Baker Mayfield’s numbers dropped off last season – his third as the Tampa Bay Buccaneers’ starting quarterback. Turns out there was a reason nobody really talked about.
The quarterback revealed he played through a sprained MCL and PCL (the ligaments on the inner and back part of the knee) starting in Week 2, according to the upcoming third season of Netflix’s “Quarterback” docuseries. Rick Stroud of the Tampa Bay Times first surfaced the details. The new season premieres July 14.
Here’s the thing – the NFL’s injury reports barely mentioned it.
“Knee” only shows up four times across ten weeks where Mayfield’s name appeared on the Buccaneers’ injury report – Weeks 5, 8, 10 and 18, to be exact.
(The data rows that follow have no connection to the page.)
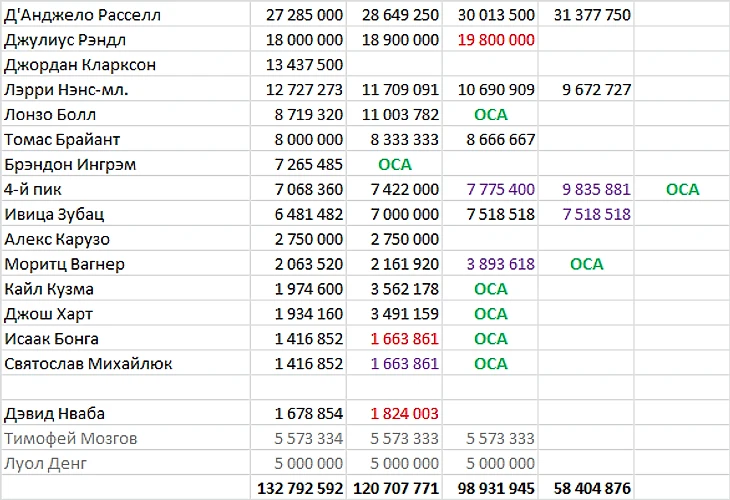
Task: Select the 4-й пик row label
Action: click(x=126, y=189)
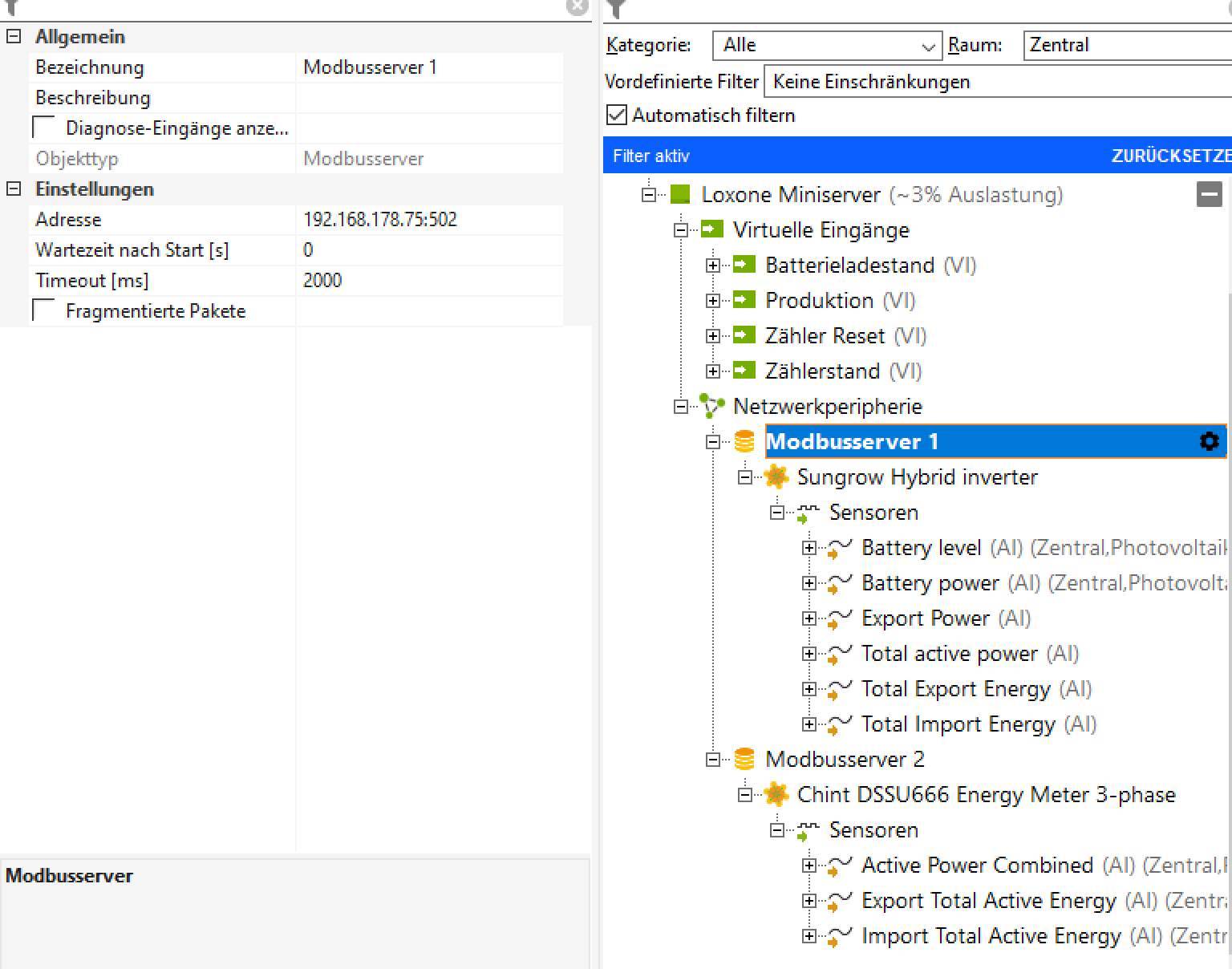Click the Chint DSSU666 Energy Meter icon

[776, 794]
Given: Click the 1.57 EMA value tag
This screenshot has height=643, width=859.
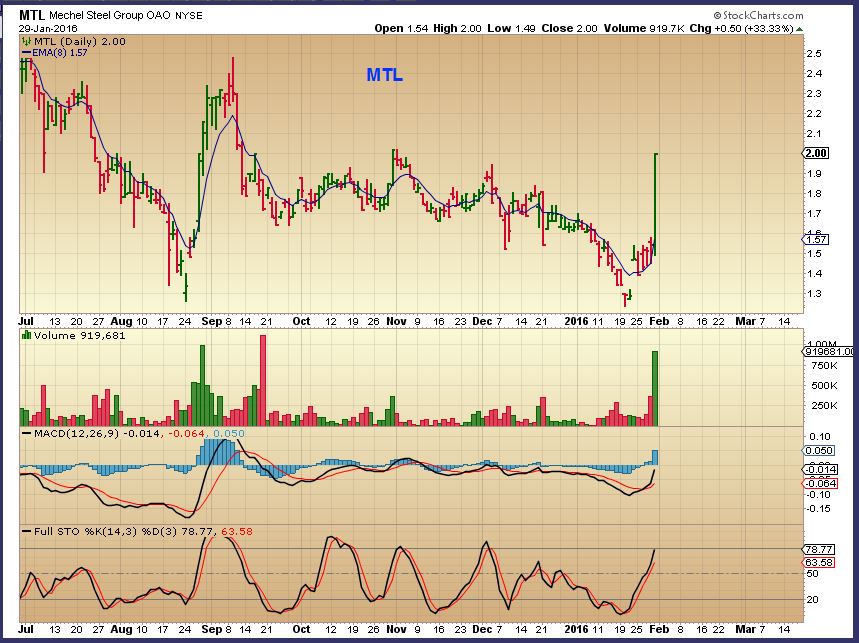Looking at the screenshot, I should pos(816,239).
Mike Florio over at Pro Football Talk pointed that out. Whatever was going on with that knee, it wasn’t showing up consistently on paper the way you’d expect from a sprain that supposedly started in September.
The rest of what did show up? Biceps. Oblique. Shoulder. A bit of illness mixed in too. Just not much knee, despite what Mayfield’s now claiming.
His teammate actually hinted at this months before the documentary dropped. Linebacker Lavonte David brought it up back in April on “The Arena” podcast, during the show’s April 6 episode.
“Man, Baker was going through a lot, bro,” David said. “Baker had a lot of injuries that you didn’t expect a quarterback to play through. You know what I’m saying? He had the oblique injury, he had the shoulder injury, he had a lot of things. You know, ankle injury, knee injury. … He was really trying to push through and really trying to be the player that we needed him to be.”
The numbers tell their own story
Mayfield threw for 4,500 yards and 41 touchdowns on a 71.4% completion rate during the 2025-26 campaign. That followed a 2024 season where he put up 4,044 yards and 28 touchdowns. Solid stuff, trending the right direction.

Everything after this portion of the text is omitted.